La sentenza impugnata non intende dare interpretazione analogica dell’art. 669 novies c.p.c.: afferma solo che l’accertata situazione di fatto determina effetti analoghi (perdita di efficacia del provvedimento cautelare) a quelli previsti dall’indicata disposizione.

13. Anche il quarto motivo dedotto con il ricorso principale è infondato.

Da un canto la domanda aveva per oggetto il pagamento "di tutte le retribuzioni mensili maturate dal momento del recesso all’effettiva reintegrazione", pur connesso all’ammontare indicato nell’allegato prospetto retributivo del giugno 1999.

La domanda non assumeva, di per sè, una specificità della determinazione del quantum, che la sentenza (condanna "al pagamento delle retribuzioni dagli stessi non percepite dalla data del licenziamento intimato il 23 giugno 1999") non riconosce.

E’ tuttavia da osservare che la domanda di condanna al pagamento di somme determinate è specificazione della domanda di pagamento di quanto recato da un determinato titolo.

Come il genus, quale base di ogni species che dallo stesso discende, è (nella propria integralità) una parte integrante della struttura della species (che in sè lo contiene, congiuntamente agli ulteriori elementi di specificazione che da quello la differenziano), in egual modo la domanda di condanna al pagamento d’una somma determinata, avendo come implicito presupposto la condanna al pagamento della non quantificata somma recata da un determinato titolo, di questa è specificazione; e nei suoi confronti questa costituisce un minus.

In tal modo, la sentenza che condanni al pagamento d’una somma m non quantificata (recata da un determinato titolo), avendo per oggetto quanto, pur come minus, contenuto nella domanda di condanna al pagamento della somma determinata (quale quantificazione del titolo), non integra un’extrapetizione. E, più generalmente, la decisione del giudice che accoglie la domanda di condanna specifica con una sentenza che pronunci solo la condanna generica non costituisce extrapetizione.

Nè, in assenza della prova degli elementi che consentano la quantificazione (richiesta con la domanda), costituisce un’ultrapetizione.

14. Il primo motivo del ricorso incidentale è infondato.
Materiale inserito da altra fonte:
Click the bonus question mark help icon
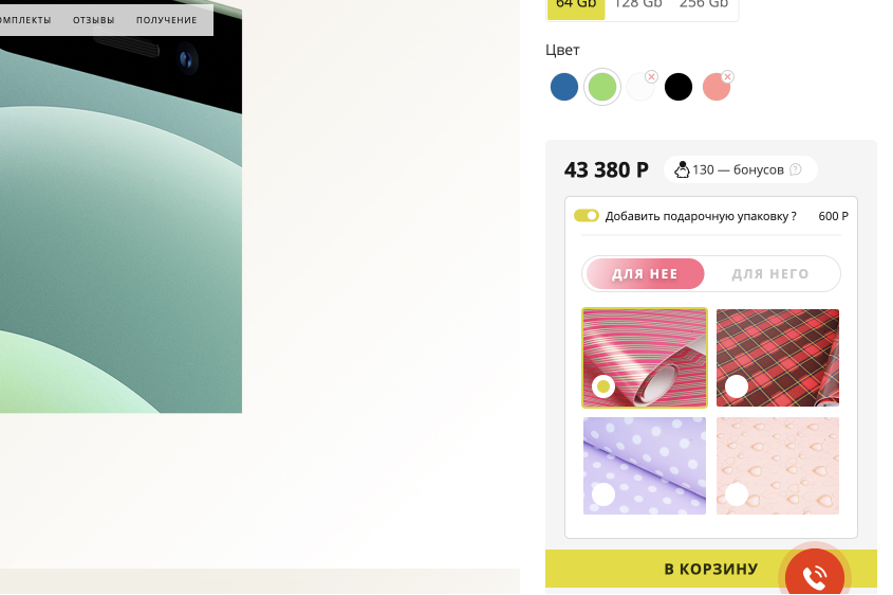(x=796, y=170)
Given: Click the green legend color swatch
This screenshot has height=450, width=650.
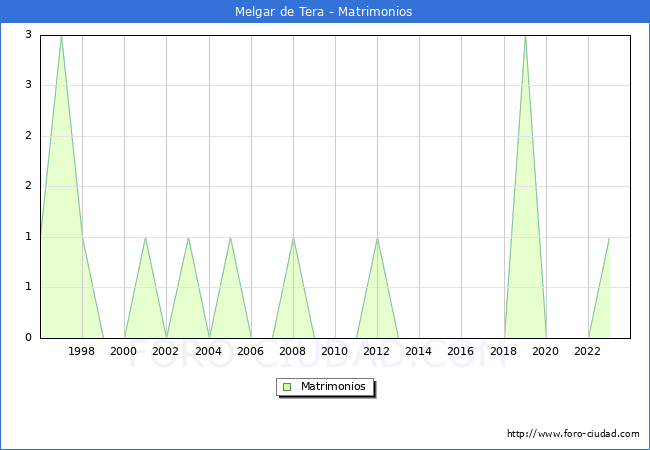Looking at the screenshot, I should (287, 386).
I ricorrenti non indicano alcun autosufficiente (anche ai fini della sua necessaria deduzione nelle sedi di merito) elemento diretto a provare che il P. (quale custode del bene sottoposto a sequestro), esorbitando dalla sua funzione, abbia svolto attività commerciale nell’interesse esclusivo della sua datrice di lavoro.

Nè hanno dedotto alcun autosufficiente elemento (anche ai fini della sua pregressa deduzione nelle sedi di merito) diretto a provare che il provvedimento di sequestro escludesse la gestione del bene da parte del custode.
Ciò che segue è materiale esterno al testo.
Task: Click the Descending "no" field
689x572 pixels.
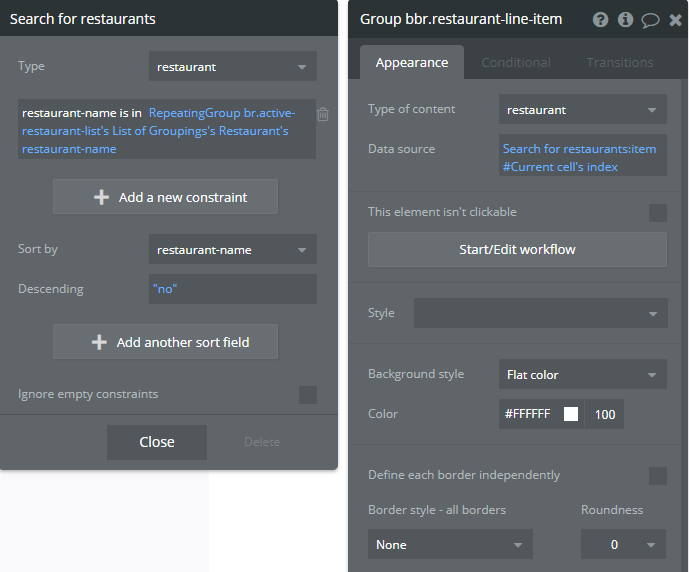Action: coord(233,289)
Per analoghe ragioni anche il secondo motivo del ricorso incidentale è infondato.

15. Il ricorso deve essere respinto. Sussistono giusti motivi (la reciproca soccombenza) per disporre la compensazione delle spese del giudizio di legittimità.

P.Q.M.

La Corte riunisce i ricorsi; li respinge. Compensa fra le parti le spese del giudizio di legittimità.